Some countries — and their citizens — are also looking at how to hit back at individual companies or industries to cause pain or grab headlines in the United States.
Some EU governments are considering weaponizing agricultural and environmental standards to discriminate against American products. They could ban specific products from certain Trump-supporting states, like Kentucky bourbon or Florida orange juice.
In Denmark, a survey showed that roughly half the population has avoided buying American products since Trump’s inauguration. And the country’s largest grocery store operator now marks whether products sold are from European companies on its electronic price tags.
There’s also tourism. Canada is among a handful of countries that have issued advisories warning about traveling to the U.S., going as far as to ask citizens to “reconsider” visiting the States. Passenger bookings on airline routes between the U.S. and Canada are down 70 percent compared to the same period a year ago, a shift that industry analysts believe will cost $2 billion in lost travel and business revenue. Similarly, travel from Europe to the U.S. has dropped by 35 percent in the last two months.
Europe could impose export controls on products made by Dutch company ASML, the world’s biggest provider of photolithography machines which are used to produce computer chips. This would force U.S. manufacturers that use ASML technology — American consumers — to pay more. Other choke points could be highly advanced technology products made by Nokia and Ericsson that are essential to network operators.
Erixon described such moves as “the nuclear option” in a transatlantic trade war, given how intertwined their supply chains are. But, he said, “America is in a predicament because it wants to impose general tariffs, whereas the EU has the possibility of rearranging trade flows.”

• _TASK TO COMPLETE_
In the text on pushback against the United States, by how much have passenger bookings on airline routes between the U.S. and Canada dropped?

• _Items listed in a dataset_
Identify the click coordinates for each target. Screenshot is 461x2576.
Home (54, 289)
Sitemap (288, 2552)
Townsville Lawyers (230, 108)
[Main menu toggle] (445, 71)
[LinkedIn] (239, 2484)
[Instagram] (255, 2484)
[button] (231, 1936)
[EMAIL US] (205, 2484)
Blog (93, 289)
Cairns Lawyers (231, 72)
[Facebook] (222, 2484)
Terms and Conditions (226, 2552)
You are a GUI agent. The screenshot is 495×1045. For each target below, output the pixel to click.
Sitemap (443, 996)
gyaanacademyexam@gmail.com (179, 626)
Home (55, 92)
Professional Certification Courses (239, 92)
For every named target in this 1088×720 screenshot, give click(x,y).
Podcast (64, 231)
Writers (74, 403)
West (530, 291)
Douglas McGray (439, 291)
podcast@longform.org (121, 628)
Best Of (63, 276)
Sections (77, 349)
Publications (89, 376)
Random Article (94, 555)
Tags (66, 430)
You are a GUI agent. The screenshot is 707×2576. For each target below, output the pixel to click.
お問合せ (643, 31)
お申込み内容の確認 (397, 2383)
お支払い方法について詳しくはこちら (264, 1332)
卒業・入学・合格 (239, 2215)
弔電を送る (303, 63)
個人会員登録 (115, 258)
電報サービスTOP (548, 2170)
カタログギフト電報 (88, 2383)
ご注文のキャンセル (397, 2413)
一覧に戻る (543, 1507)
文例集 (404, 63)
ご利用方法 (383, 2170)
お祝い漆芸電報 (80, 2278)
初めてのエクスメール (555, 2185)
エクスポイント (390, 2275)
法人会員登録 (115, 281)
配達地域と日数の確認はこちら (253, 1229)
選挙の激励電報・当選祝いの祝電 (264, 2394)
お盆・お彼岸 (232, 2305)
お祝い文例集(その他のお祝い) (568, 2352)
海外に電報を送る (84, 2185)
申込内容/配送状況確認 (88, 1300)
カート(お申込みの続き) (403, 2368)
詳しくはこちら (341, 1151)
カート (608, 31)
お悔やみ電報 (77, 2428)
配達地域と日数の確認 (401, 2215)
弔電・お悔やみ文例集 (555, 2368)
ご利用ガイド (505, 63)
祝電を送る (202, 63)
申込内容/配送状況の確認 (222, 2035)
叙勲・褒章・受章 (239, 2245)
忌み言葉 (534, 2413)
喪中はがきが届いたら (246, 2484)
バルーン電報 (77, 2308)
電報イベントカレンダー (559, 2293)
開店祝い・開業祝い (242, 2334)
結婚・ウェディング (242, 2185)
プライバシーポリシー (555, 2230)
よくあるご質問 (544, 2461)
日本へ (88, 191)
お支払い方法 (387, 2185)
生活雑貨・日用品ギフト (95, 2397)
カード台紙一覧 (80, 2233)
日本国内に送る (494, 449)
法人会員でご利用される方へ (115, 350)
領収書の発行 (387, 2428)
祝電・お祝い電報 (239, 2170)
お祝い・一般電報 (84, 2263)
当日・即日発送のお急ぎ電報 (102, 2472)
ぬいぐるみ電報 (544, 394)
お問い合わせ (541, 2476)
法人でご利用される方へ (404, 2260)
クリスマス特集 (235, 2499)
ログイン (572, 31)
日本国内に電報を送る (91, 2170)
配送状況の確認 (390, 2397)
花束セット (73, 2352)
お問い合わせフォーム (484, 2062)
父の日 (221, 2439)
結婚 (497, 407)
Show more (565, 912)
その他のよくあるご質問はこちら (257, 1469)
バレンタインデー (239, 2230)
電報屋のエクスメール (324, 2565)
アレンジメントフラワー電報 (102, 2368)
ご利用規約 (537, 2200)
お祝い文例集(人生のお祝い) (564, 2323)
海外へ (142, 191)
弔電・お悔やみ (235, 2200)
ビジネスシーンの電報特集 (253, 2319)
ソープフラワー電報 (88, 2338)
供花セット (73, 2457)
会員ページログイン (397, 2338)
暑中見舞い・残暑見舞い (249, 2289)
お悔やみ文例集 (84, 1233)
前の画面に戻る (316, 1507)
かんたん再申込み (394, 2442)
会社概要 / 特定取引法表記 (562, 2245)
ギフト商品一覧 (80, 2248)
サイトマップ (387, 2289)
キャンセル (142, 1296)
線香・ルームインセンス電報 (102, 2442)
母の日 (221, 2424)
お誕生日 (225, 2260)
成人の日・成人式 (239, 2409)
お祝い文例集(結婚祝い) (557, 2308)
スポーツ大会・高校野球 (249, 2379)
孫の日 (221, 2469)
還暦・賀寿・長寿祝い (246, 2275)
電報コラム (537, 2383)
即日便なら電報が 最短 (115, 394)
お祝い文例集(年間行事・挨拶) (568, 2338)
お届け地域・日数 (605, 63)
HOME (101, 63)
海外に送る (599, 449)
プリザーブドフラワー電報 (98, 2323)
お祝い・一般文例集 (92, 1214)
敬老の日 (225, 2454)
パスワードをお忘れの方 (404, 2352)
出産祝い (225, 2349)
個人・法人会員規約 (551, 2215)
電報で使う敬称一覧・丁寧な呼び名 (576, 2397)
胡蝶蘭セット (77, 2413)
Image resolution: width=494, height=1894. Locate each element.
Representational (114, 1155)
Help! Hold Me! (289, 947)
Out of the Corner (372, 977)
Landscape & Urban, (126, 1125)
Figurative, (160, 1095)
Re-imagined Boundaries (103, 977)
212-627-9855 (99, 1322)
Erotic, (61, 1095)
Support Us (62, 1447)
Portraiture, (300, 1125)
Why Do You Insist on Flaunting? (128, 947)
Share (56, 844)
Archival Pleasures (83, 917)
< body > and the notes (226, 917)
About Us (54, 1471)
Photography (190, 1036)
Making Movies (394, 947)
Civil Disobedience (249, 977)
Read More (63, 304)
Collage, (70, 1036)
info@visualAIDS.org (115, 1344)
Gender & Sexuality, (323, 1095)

• _ANSWER SPACE_
They are down 70 percent compared to the same period a year ago.